Струев привычно завладел вниманием общества; как обычно, он мог повернуть разговор куда угодно — хотите про культуру, хотите про политику. Как обычно, собрание заглядывало в его кривозубый рот, гости ждали брутальных фраз: на то он и Струев, чтобы приводить московских обывателей в смятение. До чего одинаково устроены эти вечера. Сейчас они подхватят реплику про искусственность Ленинграда и скажут, что Питер — это мираж Европы в российских степях. Вам довольно сказанного? Сумеете дальше без меня или еще чуть-чуть поговорить?

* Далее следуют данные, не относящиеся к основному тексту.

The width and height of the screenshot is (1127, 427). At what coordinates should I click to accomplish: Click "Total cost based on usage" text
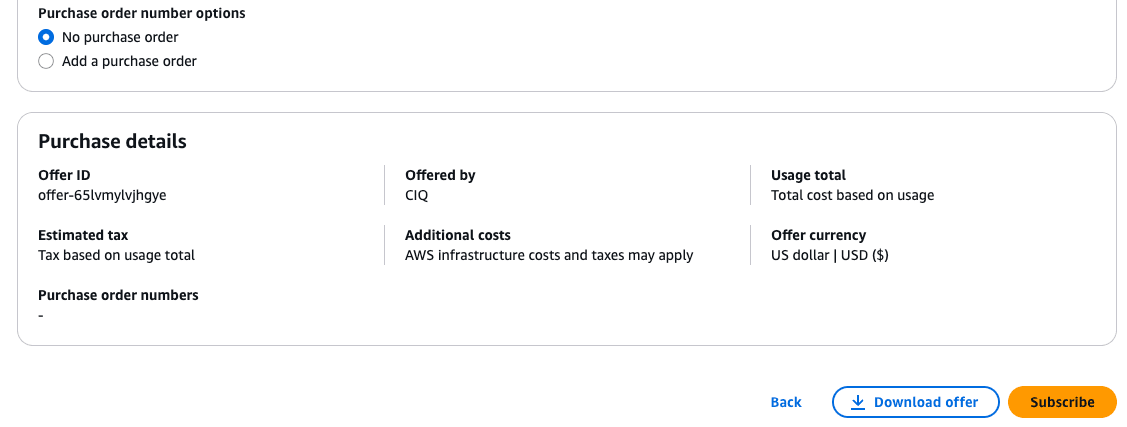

— Питер — это запоздалый проект России, которая строилась без проекта. Оказалось, что проект лучше старого здания, — сказал Голенищев.

— Я привыкла думать, что Москва и Питер — несчастливая супружеская пара, — и Елена Михайловна улыбнулась, — оттого русская история так дурна.

— Мне говорили, что есть два направления в русском искусстве — московское и ленинградское, — сказал Струев. — Я прикинул, к какому направлению примкнуть. Русское искусство, которое притворяется европейским, мне всегда было противно. Всякий актер хочет играть натурально — я решил ехать в Москву.

— Теперь, когда город снова стал Петербургом, фальшь ушла, — сказал Голенищев. — Обратите внимание: у ленинградцев глаза раскосые и скулы широкие, а у петербуржцев нормальные европейские лица.